= Problem to work on =
Search the entries below for "Where should I click to: Open". Give that line and all the lines after it again, exactly, through the last, without pictures.

-*-

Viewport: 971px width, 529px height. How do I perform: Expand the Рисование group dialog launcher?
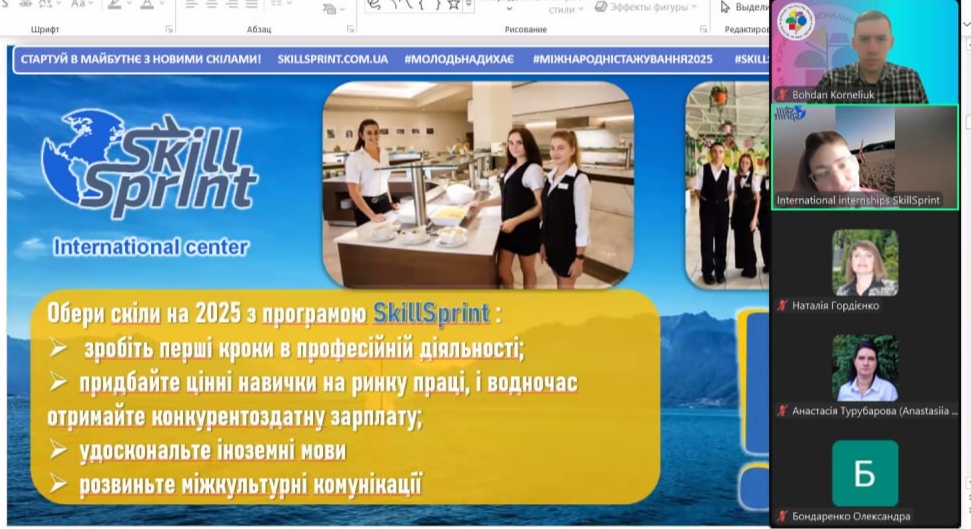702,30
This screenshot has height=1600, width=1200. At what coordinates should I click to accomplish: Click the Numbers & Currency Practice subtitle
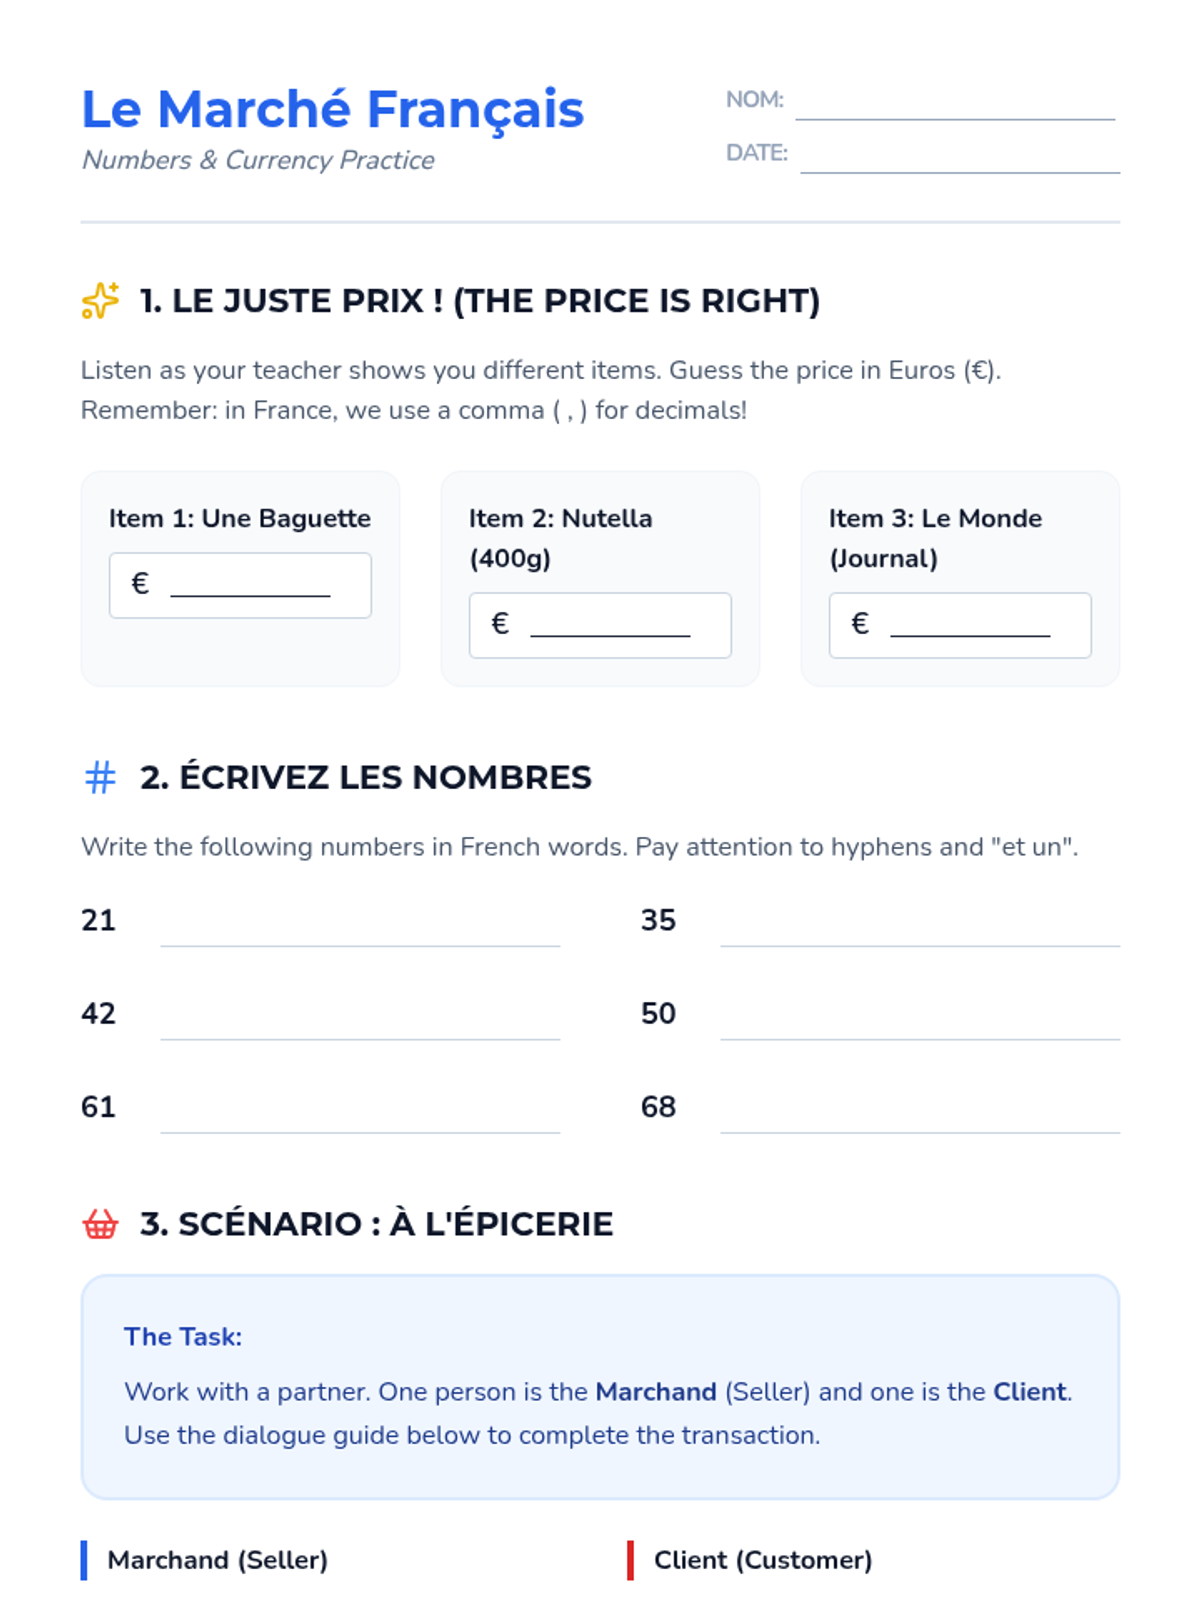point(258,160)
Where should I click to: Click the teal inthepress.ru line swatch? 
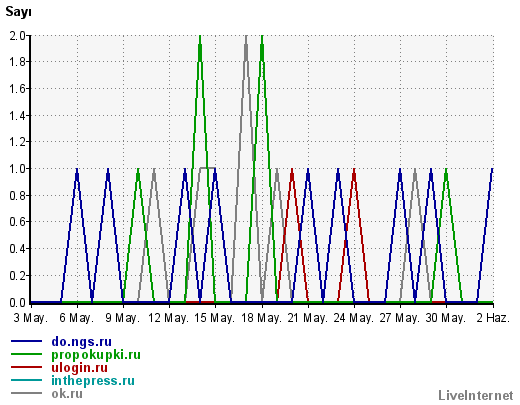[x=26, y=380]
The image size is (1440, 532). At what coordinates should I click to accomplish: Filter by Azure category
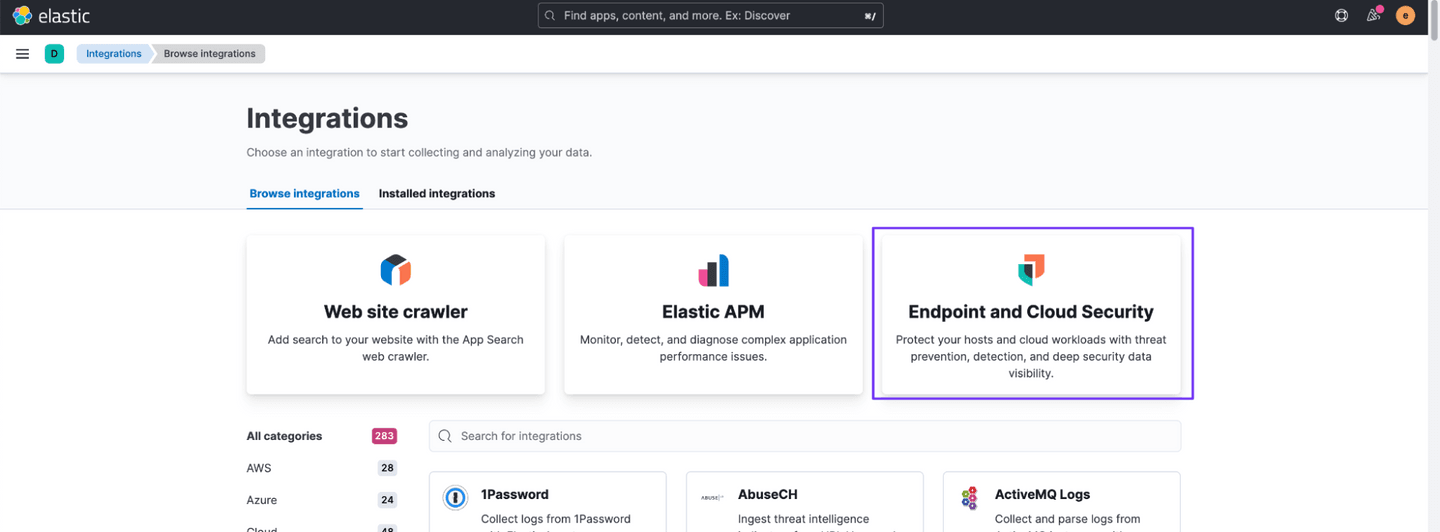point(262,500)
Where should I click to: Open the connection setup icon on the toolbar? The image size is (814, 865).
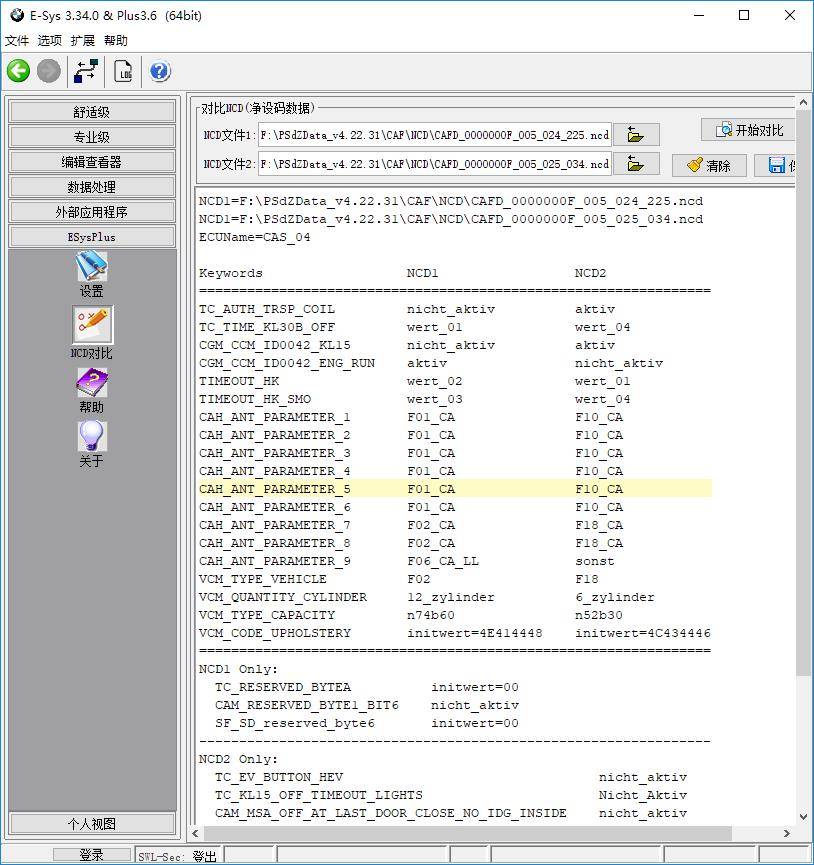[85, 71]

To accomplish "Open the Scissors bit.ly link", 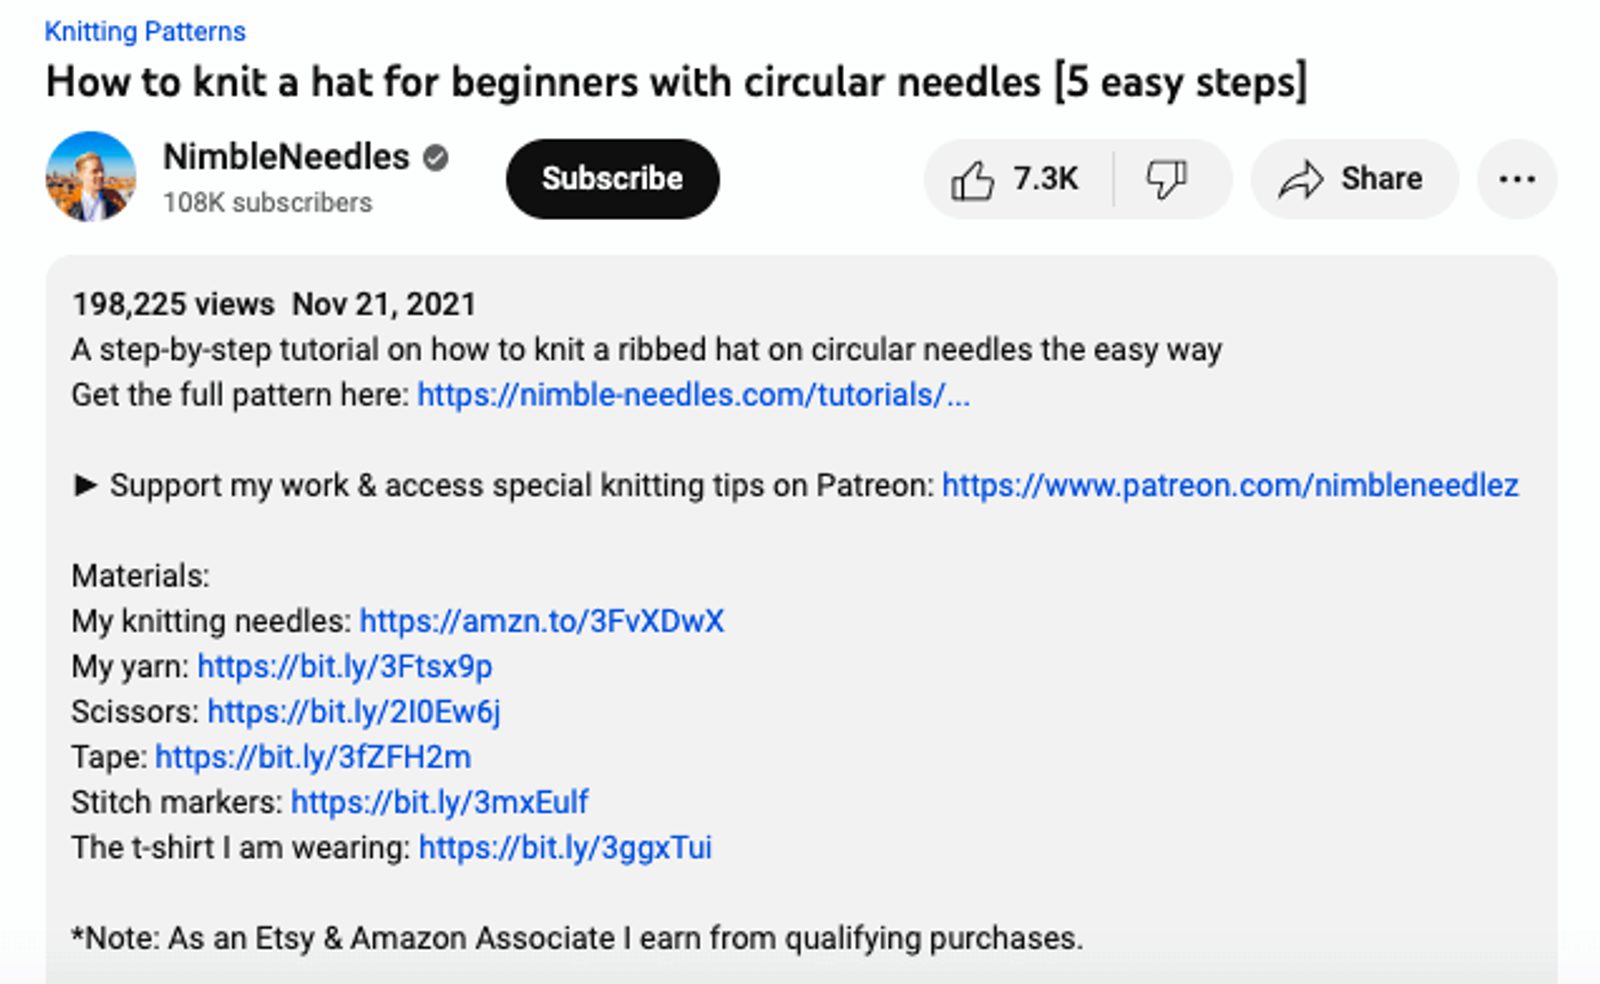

-*-

= Result of the task =
Where should I click to: Open the connection setup icon on the toolbar? The image size is (814, 865).
[85, 71]

To accomplish "Open the Scissors bit.ly link", 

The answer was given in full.